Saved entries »

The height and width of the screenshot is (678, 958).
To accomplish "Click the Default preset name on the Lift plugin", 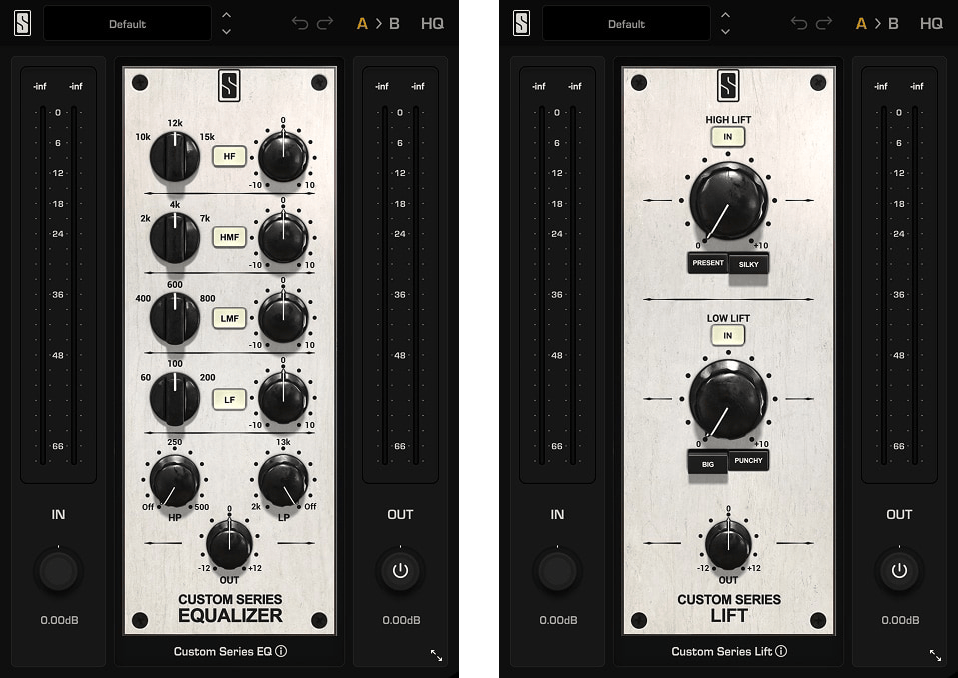I will (x=626, y=22).

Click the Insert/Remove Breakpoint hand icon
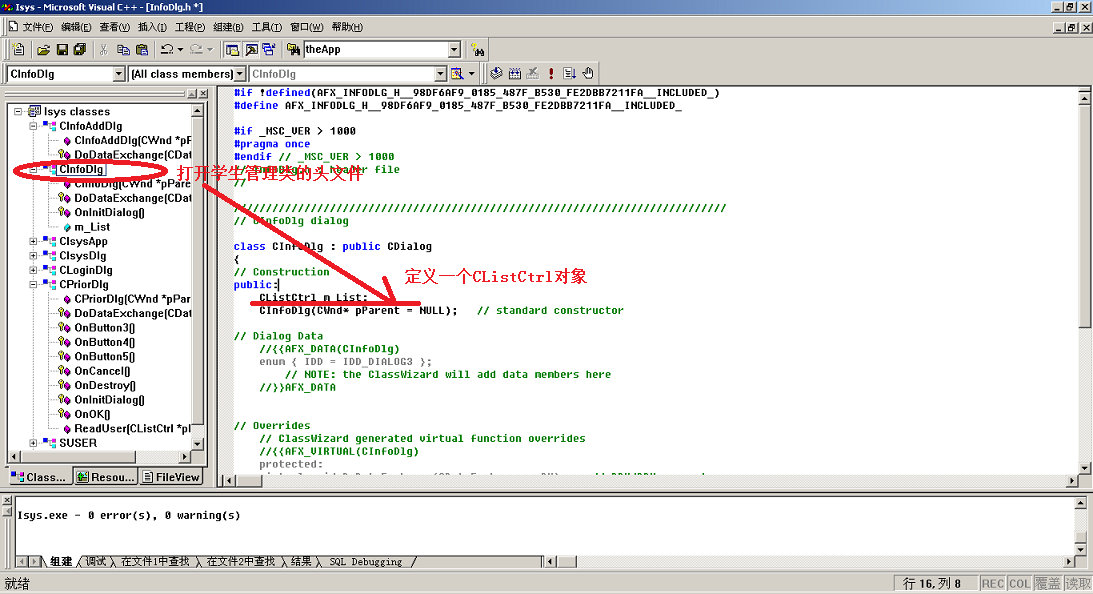588,73
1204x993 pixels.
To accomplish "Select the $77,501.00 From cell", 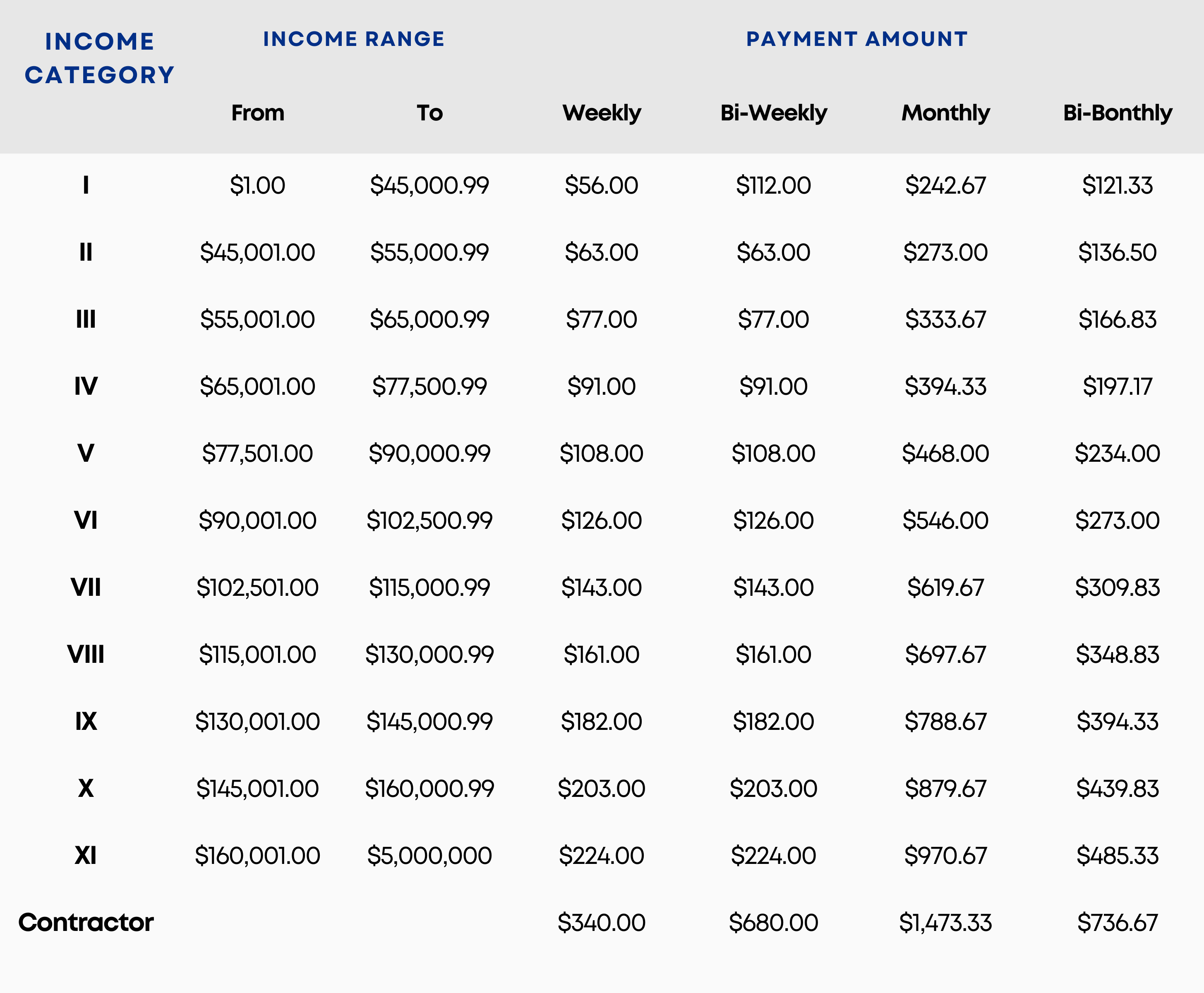I will pos(257,453).
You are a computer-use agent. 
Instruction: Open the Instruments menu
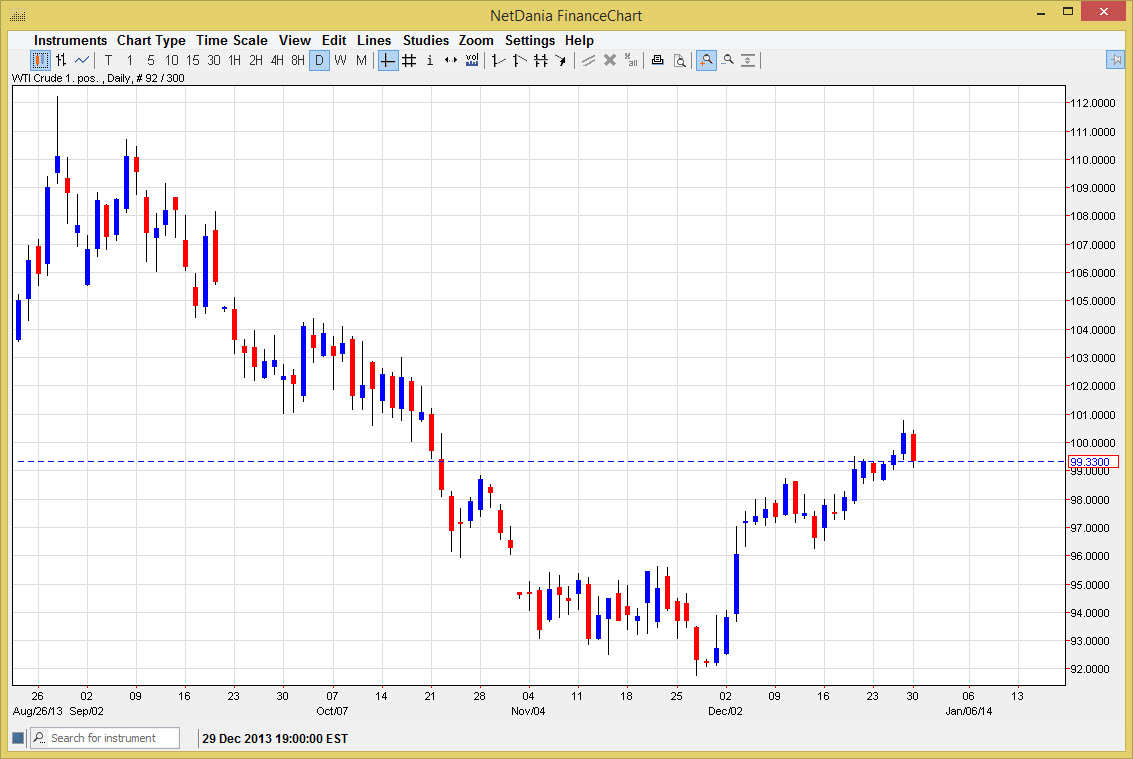pos(70,40)
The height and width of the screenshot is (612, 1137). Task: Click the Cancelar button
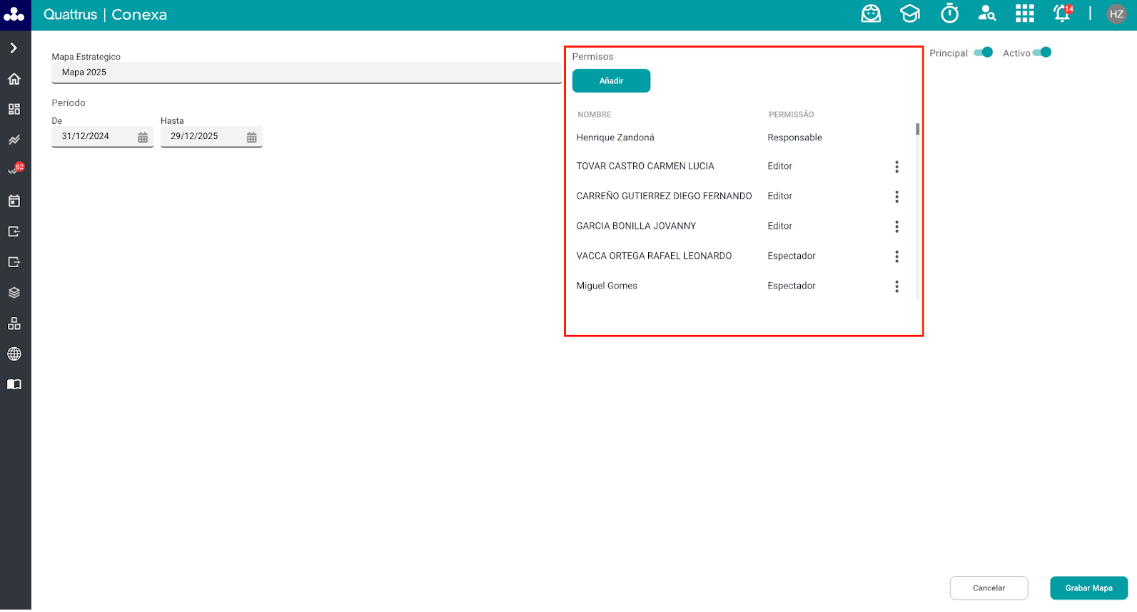coord(989,588)
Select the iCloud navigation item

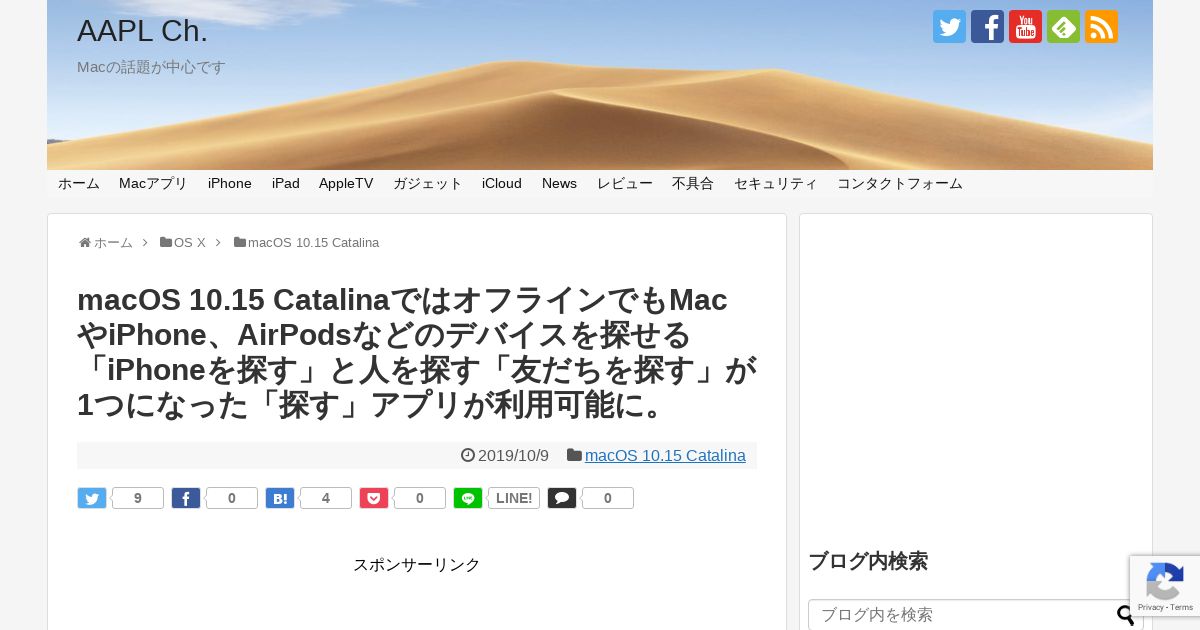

TASK STATEMENT » Pictures stay out of the copy. Reproduce exactly the lines from the one containing "The height and width of the screenshot is (612, 1137)." through the last line of the records above, both included.

ANSWER SECTION »
The height and width of the screenshot is (612, 1137). Task: Click the Cancelar button
coord(989,588)
Select the iCloud navigation item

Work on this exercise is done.